» SET TASK
Count the lines below that contain the string "width" and give only that number.

» MATERIAL SHOWN
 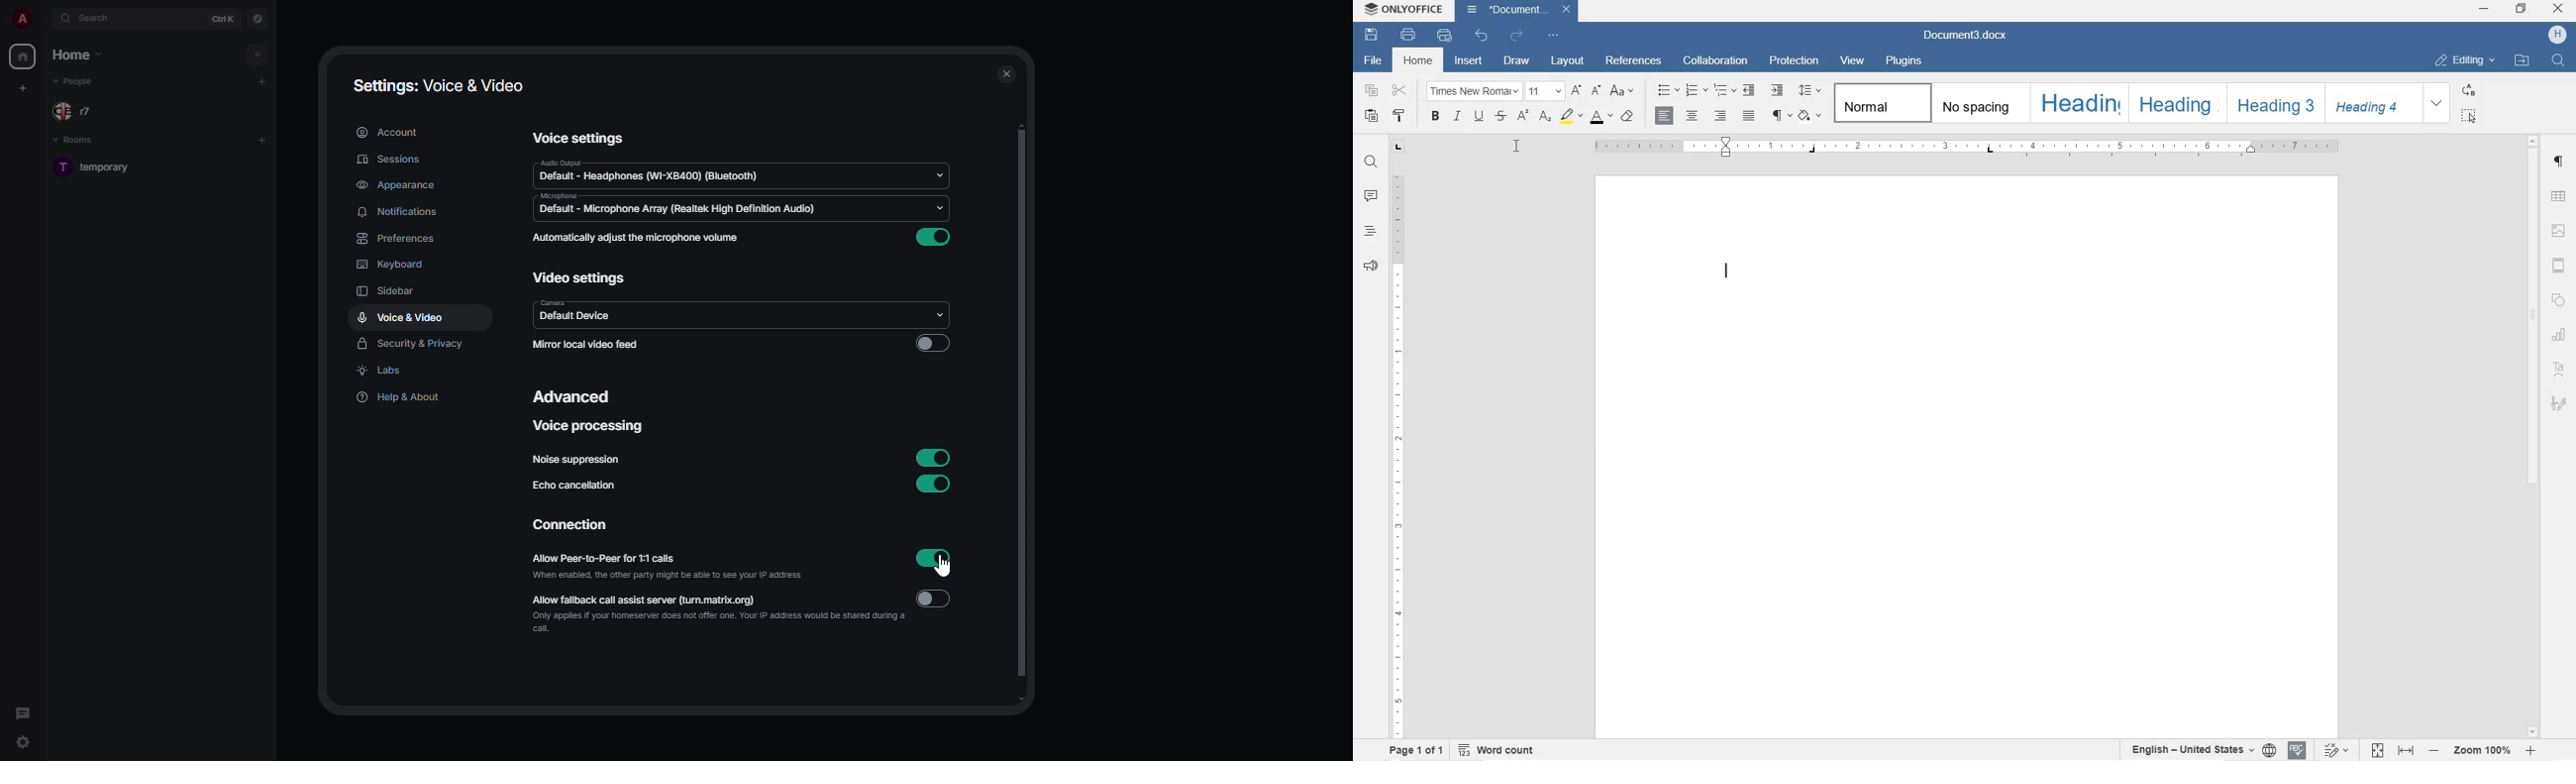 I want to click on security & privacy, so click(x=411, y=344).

--

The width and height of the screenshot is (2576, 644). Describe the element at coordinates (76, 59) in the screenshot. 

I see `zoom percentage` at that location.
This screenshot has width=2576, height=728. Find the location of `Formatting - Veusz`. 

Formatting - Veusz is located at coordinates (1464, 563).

* * *

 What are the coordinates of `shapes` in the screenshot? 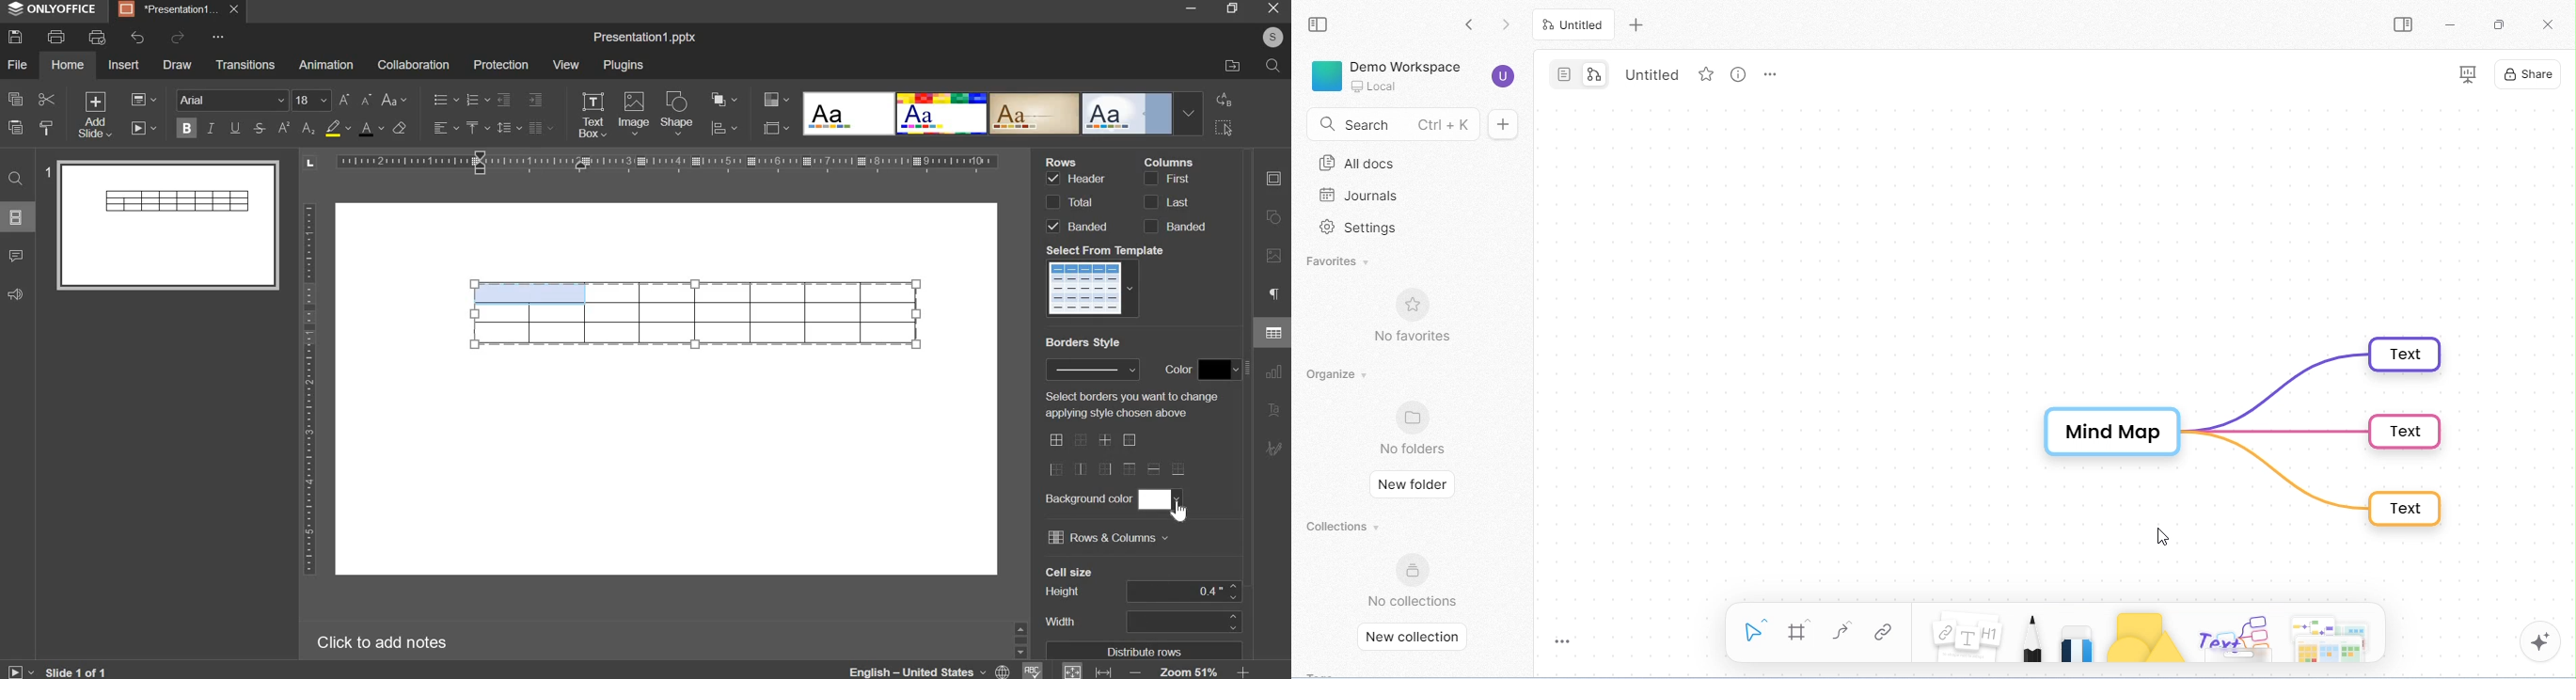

» RESULT OF THE EXERCISE
2